Many people have spent two years in daily anxiety about Covid. This is not anyone’s fault, but it’s also not healthy. For example, when omicron was first discovered in South Africa, a lot of my friends immediately started bracing for the worst-case scenario. Even though they were vaccinated, they started doing less and worrying more. Looking back on it, they probably aren’t any better prepared now than they would’ve been if they had spent less time thinking about the variant. All that they succeeded in doing was adding a lot of stress to their lives. Similarly, living in fear of contracting Covid probably makes your Covid outcomes worse. Stress and anxiety suppresses immune function, and can prevent people from getting the rest that they need to fully recover.
This mental switch is a difficult, ongoing process. If Covid or MS is in your life every day, it’s hard not to obsess over the downside. Every time I get an MRI, or need to plan for a major life event, I go through a period of downside panic. But learning to adjust where your mind is dwelling helps to identify when this is happening, and to at least ask whether or not it’s helpful.

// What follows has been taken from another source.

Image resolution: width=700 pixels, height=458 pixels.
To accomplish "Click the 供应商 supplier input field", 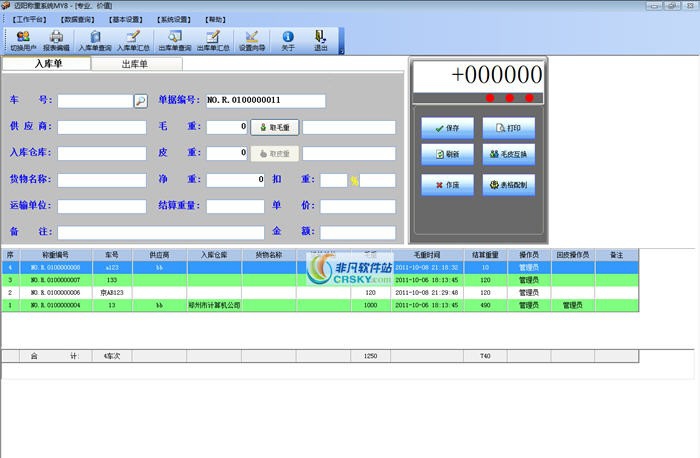I will [102, 127].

Experience is the basis of compassion
I grew up Buddhist, and one of the main challenges that Buddhists face is trying to develop a kind of intuitive compassion for other people. This can be challenging if, like me, you haven’t experienced all that much misfortune in your life. It’s hard to relate with people who are dealing with serious problems if you don’t really know what it’s like to experience similar problems. Without that intuition, all you have is a kind of paper-mache compassion – it looks a bit like the real thing, but it’s weightless.

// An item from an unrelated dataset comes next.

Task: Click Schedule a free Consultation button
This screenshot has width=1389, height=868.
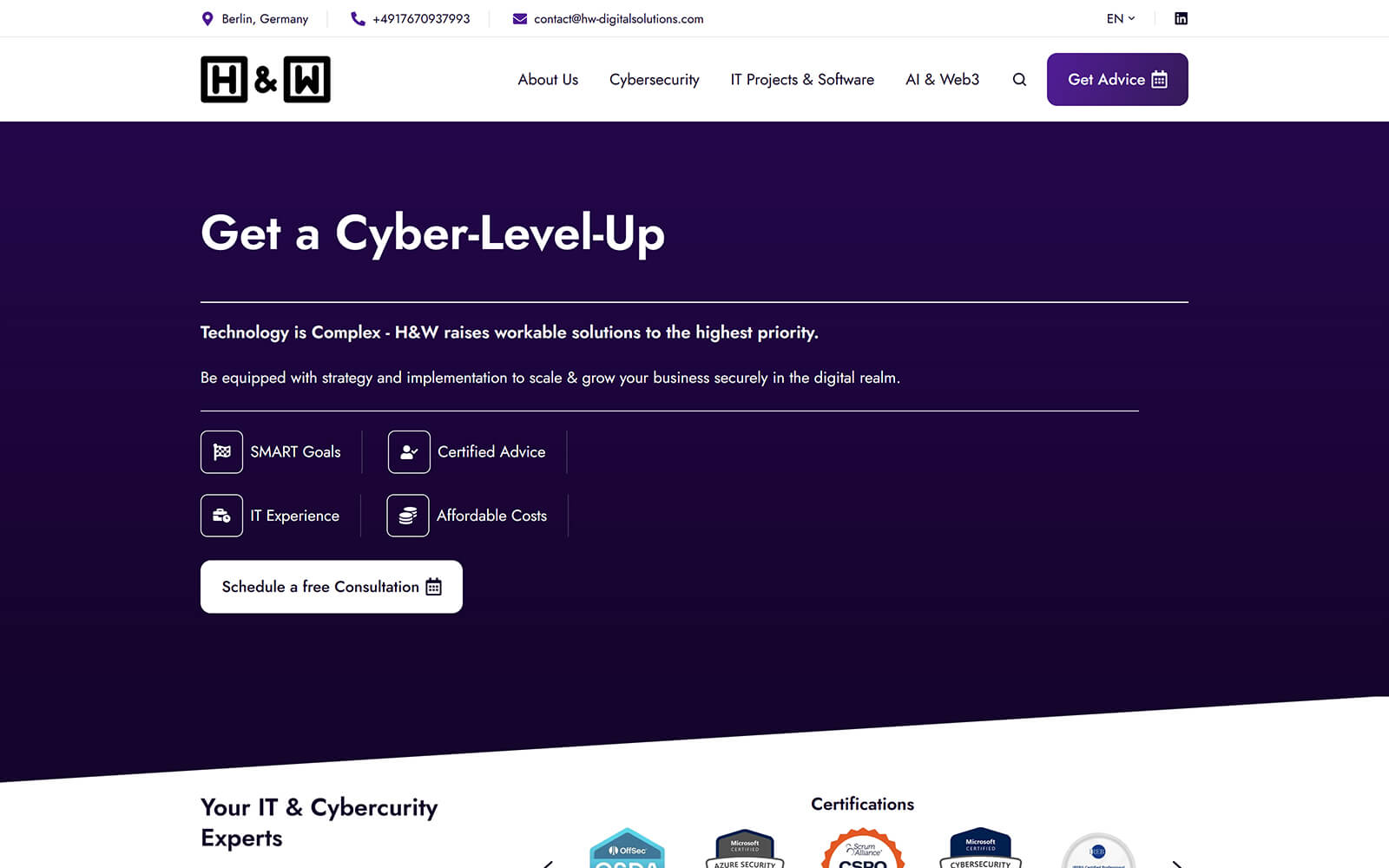Action: pos(332,587)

I remember the very first feeling I had after being diagnosed with MS was an odd kind of gratitude. In that moment I could really understand how hard it is to be a young doctor delivering bad news to a patient; how hard it is to receive that news; and how hard it is to live with the fear and uncertainty that comes from it. While this wasn’t how I felt most of the time over the first few years, whenever I was feeling a lot of fear or despair I tried to tune into that feeling of understanding. I know what it’s like to get a spinal tap. I know what it’s like to not be able to type. I know what it’s like to be denied insurance. While these experiences were awful, each of them were another step on the path of understanding what other people are going through.
Living with MS has, more than anything, helped me support and understand the people around me. Last spring one of my oldest friends was diagnosed with and later died from skin cancer. Early in her illness, we had a conversation about how to handle the diagnostic process. How lonely it can be, and how alienating other people’s reactions can be. Because I had lived through something sort of similar, I was able to help in a way that I probably wouldn’t have been able to do before having an illness like MS.

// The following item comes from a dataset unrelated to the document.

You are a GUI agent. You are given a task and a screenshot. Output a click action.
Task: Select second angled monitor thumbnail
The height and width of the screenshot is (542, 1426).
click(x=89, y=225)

Covid has provided a lot of these experiences. That feeling of dread you have whenever someone coughs nearby is how people with cystic fibrosis have felt for their whole lives. That feeling of being trapped in your apartment with nowhere safe to go is shared by millions of people with disabilities. That anger you feel at the unvaccinated is what immunocompromised people feel when they learn that their friends didn’t get the flu shot this year. These were all bad experiences, but they can still be useful. Maybe we’ll do a better job of supporting health care workers and vulnerable people in society. Maybe more people will get a flu shot next year. None of us get to choose the bad things that happen in our lives, but we do get to decide what we take from them.